A healthy breast consists of different cell types.

In the nucleus of the cells, you can find the DNA.

Every day, the DNA of each cell is damaged thousands of times.

If only one strand of the DNA is damaged, this can be easily repaired. PARP proteins bind to the damage and attract other proteins that repair the damage.

When damaged DNA duplicates before the damage is repaired, a double-strand break can arise.

In a healthy cell, this more severe damage can be repaired with the help of homologous recombination.

BRCA1 protein binds the loose ends of the DNA and starts to unravel the DNA strands.

Using the undamaged DNA strand as a template, the damage is then repaired.

Finally, the two strands are separated, leaving both DNA strands error-free. In patients with hereditary breast cancer, the BRCA1 mechanism does not work.

When a double-strand break arises in the cells of these patients, the DNA cannot be repaired.

The persisting damage can cause cells to die, but it can also transform a cell into a cancer cell.

This cancer cell is the start of a tumour in which all cells have the same defect. In this patient-specific treatment, an inhibitor of PARP is being used.

The inhibitor reaches the tumour via the bloodstream and inactivates the PARP proteins.

When a single-strand break arises in the DNA of the tumour cell, it can no longer be repaired.

The persisting single-strand break can transform into a double-strand break.
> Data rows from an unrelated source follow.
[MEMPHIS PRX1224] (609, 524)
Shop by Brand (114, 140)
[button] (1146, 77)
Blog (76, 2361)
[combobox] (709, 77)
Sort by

Because of the hereditary defect in the tumour cells, the BRCA1 protein cannot repair this damage, causing the tumour cells to die. In the surrounding healthy cells, the repair mechanism of single-strand breaks is also inactivated by the PARP inhibitor.

These cells, however, still have active BRCA1 proteins, which repair the double-strand breaks and allow the cells to survive.

As soon as the PARP inhibitor is removed after treatment, the repair of single-strand breaks is reactivated.

By that time, all tumour cells have already been killed. Towards a new treatment for breast cancer.